_Exercise brief_
Beginning at the line that contains "How do I perform: Select", write out each remaining line of the entries below exactly as it stands.

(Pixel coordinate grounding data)
■ ■ ■ ■ ■
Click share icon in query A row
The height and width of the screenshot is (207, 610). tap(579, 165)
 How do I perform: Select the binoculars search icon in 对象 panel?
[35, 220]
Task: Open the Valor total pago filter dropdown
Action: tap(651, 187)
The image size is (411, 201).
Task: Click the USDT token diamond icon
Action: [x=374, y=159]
■ ■ ■ ■ ■
_Problem solution_
 How do I perform: Select the binoculars search icon in 对象 panel?
[35, 220]
Task: Open the Valor total pago filter dropdown
Action: tap(651, 187)
The image size is (411, 201).
Task: Click the USDT token diamond icon
Action: [x=374, y=159]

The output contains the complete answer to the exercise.